Agustín se llevó a Fabiola de viaje a las Maldivas.
El corazón de Fabiola latía tan fuerte que parecía que iba a salirse del pecho.
Al abordar el avión, tuvieron suerte: en la primera clase se toparon con Griselda Rivas.
Al parecer, Griselda acababa de ser ascendida a jefa de cabina en primera clase, y se le notaba el orgullo y la energía desbordando por el rostro.
Ella siempre había sido una persona ambiciosa, y nunca ocultaba ese fuego en la mirada. De hecho, parecía disfrutar mostrándolo.
Con una confianza y una calidez contagiosas, Griselda se dirigía a los pasajeros de primera clase en distintos idiomas, y a ojos de Fabiola, se veía increíblemente brillante y segura de sí.
Fabiola, recostando la cabeza en el asiento, no dejaba de mirar a Griselda. Cuando la vio acercarse, le saludó con entusiasmo.
En la vida de Fabiola nunca hubo muchos amigos; de hecho, Griselda fue la primera en decirle de frente que quería ser su amiga. No importaba el motivo por el que Griselda se le acercó al principio, Fabiola simplemente sentía que ella era admirable.
Parecía que en Griselda estaban reunidas todas esas cualidades que Fabiola siempre había envidiado.
Agustín, al notar la expresión de Fabiola, soltó una sonrisa y fue aún más cortés con Griselda.
—Señor, ¿le puedo colgar el saco aquí? —preguntó Griselda con una sonrisa, acercándose para tomar el abrigo de Agustín y acomodarlo.
En ese momento, Fabiola aprovechó para acercarse un poco y susurrar:
—Qué casualidad encontrarte aquí.
Griselda le guiñó un ojo, y aprovechando que los demás pasajeros no estaban mirando, sacó unas cuantas piezas de chocolate importado de su bolsillo y se las pasó discretamente a Fabiola.
Fabiola se sintió feliz, como si hubiera recibido un regalo especial solo para ella. Ningún otro pasajero, ni siquiera Agustín, tenía esos chocolates; era un detalle exclusivo para Fabiola.

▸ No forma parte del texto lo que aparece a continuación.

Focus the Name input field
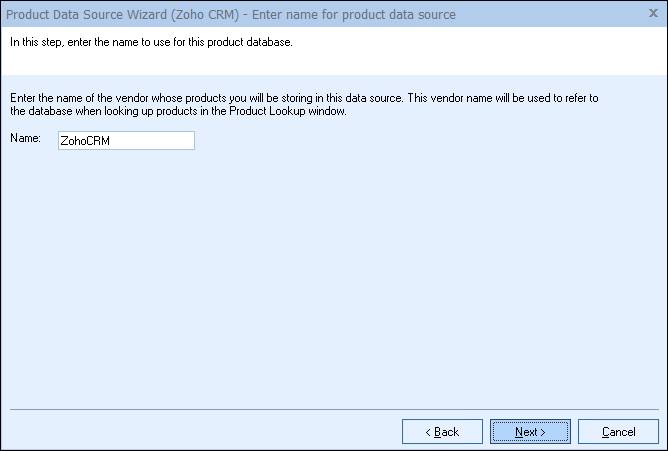Image resolution: width=668 pixels, height=451 pixels. (125, 141)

Griselda se fue a atender a otros pasajeros, y Fabiola, feliz, observó los chocolates en su mano antes de presumirle a Agustín.
—Mira, solo yo tengo de estos.
Agustín asintió con ternura.
—Sí, solo tú tienes.
Fabiola probó uno de los chocolates y sintió cómo la dulzura se le deslizaba hasta el corazón. Todo parecía tan bonito, tan irreal, como si estuviera soñando despierta.
Mirando por la ventanilla del avión, Fabiola pensó que, en ese instante, todo el sufrimiento de sus más de veinte años se volvía insignificante.
Al menos, en ese momento, era feliz.